Another thing that captured the goodwill of the locals was the discipline of the Communist soldiers. Not only was there no looting or rape, but many went out of their way to demonstrate exemplary behaviour. This was in sharp contrast with the Kuomintang troops.

The city remained in a state of high alert. American planes flew over threateningly. On 23 October sizable Kuomintang forces tried unsuccessfully to retake Jinzhou with a pincer movement from Huludao and the northeast. With the loss of Jinzhou, the huge armies around Mukden and Changchun quickly collapsed or surrendered, and by 2 November the whole of Manchuria was in Communist hands.

The Communists proved extremely efficient at restoring order and getting the economy going again. Banks in Jinzhou reopened on 3 December, and the electricity supply resumed the next day. On 29 December a notice went up announcing a new street administration system, with residents’ committees in place of the old neighbourhood committees. These were to be a key institution in the Communist system of administration and control. The next day running water resumed and on the 31st the railway reopened.
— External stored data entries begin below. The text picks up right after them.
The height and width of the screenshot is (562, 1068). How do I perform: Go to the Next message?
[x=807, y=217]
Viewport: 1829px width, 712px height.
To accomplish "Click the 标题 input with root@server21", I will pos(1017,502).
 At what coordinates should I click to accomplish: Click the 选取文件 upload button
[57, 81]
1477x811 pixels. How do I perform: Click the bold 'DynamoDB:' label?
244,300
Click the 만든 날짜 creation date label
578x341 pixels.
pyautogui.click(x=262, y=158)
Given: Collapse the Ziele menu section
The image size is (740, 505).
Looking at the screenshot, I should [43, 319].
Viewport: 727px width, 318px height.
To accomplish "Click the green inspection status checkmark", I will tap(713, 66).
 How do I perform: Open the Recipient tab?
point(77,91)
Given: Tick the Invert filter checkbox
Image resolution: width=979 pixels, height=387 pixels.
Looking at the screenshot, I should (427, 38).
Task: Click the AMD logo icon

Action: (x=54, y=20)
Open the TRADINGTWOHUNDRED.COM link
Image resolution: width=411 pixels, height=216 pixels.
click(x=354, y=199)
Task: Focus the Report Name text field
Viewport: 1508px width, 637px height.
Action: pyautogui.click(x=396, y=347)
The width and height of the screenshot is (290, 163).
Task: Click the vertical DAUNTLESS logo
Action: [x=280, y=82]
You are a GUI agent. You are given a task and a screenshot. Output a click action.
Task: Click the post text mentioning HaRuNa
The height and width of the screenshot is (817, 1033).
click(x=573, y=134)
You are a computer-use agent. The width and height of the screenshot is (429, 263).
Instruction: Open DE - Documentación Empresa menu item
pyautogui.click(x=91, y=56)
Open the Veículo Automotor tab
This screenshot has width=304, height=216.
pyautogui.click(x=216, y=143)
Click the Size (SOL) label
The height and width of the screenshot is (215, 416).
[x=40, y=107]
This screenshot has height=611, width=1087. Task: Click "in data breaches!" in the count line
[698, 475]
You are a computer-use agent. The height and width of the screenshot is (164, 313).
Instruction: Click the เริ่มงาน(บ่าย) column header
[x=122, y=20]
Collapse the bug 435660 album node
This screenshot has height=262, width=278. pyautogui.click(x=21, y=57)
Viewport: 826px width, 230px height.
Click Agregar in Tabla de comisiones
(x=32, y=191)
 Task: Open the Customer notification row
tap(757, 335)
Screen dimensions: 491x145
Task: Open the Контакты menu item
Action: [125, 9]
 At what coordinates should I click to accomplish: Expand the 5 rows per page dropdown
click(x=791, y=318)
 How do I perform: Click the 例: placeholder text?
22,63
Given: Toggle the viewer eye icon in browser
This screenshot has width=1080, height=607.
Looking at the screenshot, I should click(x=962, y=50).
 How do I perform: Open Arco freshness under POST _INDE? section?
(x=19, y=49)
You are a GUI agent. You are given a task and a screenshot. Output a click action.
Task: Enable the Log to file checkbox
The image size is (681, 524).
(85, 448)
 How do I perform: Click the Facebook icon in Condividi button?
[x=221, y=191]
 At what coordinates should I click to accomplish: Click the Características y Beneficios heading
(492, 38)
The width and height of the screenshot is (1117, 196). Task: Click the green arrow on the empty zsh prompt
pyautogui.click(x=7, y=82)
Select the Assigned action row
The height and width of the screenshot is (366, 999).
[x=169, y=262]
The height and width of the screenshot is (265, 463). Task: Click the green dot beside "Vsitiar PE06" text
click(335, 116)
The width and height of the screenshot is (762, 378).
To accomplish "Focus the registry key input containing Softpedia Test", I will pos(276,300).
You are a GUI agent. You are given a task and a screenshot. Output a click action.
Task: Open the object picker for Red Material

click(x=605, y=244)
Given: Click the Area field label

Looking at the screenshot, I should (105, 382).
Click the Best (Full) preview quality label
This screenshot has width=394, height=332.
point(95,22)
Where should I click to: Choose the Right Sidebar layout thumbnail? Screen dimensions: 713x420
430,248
The Communists even managed to put an end to inflation, setting a favourable exchange rate for converting the worthless Kuomintang money into Communist ‘Great Wall’ currency.

From the moment the Communist forces arrived, my mother had been longing to throw herself into working for the revolution. She felt herself to be very much a part of the Communist cause. After some days of waiting impatiently, she was approached by a Party representative who gave her an appointment to see the man in charge of youth work in Jinzhou, a Comrade Wang Yu.